__EXERCISE DETAILS__. Every line from the one with "Click John Smith field in right window" to the end of the data needs to be copied exactly, and no line before it.

....

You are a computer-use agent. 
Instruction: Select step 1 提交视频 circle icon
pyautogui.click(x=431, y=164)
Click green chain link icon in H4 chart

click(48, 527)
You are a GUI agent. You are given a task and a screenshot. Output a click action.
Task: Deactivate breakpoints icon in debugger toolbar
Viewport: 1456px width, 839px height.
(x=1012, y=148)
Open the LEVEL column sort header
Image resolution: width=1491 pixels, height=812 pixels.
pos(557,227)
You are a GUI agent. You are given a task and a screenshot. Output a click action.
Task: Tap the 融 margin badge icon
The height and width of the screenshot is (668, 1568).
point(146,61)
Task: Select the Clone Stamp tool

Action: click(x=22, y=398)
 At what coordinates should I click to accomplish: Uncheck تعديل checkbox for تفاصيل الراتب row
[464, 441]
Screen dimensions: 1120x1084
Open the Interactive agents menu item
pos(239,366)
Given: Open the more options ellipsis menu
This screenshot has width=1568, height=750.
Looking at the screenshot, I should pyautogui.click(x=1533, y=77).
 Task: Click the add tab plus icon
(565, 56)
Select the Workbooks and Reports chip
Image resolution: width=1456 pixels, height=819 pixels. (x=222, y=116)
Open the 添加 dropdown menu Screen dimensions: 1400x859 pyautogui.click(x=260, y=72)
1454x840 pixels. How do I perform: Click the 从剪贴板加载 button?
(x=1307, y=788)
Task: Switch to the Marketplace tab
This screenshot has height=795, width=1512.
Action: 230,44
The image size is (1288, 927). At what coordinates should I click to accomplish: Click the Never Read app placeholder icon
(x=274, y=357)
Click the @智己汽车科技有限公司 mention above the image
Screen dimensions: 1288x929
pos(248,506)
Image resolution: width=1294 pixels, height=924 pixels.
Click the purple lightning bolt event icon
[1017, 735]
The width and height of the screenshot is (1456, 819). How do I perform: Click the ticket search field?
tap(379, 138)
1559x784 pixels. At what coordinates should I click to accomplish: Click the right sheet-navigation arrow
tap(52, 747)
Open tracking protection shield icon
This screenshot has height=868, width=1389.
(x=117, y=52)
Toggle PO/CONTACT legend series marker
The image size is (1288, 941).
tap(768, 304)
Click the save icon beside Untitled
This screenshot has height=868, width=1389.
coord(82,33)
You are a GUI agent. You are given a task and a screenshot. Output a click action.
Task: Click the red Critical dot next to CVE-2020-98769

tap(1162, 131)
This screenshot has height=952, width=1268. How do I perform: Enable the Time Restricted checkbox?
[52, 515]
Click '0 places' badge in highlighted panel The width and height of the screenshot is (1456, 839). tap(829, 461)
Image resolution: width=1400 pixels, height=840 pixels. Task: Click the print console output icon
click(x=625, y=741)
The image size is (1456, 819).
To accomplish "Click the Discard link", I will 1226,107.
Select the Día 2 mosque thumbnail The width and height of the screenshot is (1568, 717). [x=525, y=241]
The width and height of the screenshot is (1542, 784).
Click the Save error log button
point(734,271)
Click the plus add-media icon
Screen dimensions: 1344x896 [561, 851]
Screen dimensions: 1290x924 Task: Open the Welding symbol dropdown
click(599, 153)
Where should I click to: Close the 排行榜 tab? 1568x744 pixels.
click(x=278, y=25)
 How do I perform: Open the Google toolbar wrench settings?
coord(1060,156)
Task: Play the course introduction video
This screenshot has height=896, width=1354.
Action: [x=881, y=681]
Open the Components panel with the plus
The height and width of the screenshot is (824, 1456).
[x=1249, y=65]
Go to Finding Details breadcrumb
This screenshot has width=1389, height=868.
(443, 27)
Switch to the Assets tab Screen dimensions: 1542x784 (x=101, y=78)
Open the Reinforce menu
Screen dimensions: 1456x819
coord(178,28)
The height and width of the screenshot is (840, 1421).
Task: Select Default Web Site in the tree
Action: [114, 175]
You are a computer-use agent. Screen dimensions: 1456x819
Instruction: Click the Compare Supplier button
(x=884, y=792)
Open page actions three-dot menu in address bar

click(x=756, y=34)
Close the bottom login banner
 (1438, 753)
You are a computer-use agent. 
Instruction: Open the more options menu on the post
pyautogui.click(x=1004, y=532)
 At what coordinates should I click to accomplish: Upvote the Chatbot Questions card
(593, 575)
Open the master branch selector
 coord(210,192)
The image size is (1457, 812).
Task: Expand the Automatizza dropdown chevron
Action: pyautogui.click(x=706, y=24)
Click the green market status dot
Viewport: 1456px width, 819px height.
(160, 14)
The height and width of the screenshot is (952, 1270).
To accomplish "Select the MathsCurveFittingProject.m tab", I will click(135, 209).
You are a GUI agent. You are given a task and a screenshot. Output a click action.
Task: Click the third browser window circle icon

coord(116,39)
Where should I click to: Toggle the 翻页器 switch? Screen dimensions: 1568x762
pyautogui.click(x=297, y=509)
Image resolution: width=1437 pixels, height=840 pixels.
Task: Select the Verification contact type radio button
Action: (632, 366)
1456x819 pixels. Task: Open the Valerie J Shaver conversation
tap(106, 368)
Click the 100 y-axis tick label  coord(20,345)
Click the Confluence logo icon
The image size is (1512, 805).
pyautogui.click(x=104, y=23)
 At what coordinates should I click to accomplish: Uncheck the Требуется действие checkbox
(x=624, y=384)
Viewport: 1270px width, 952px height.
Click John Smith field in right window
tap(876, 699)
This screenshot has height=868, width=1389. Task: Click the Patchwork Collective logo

....

__RESULT__.
Click John Smith field in right window
tap(876, 699)
This screenshot has height=868, width=1389. Task: Click the Patchwork Collective logo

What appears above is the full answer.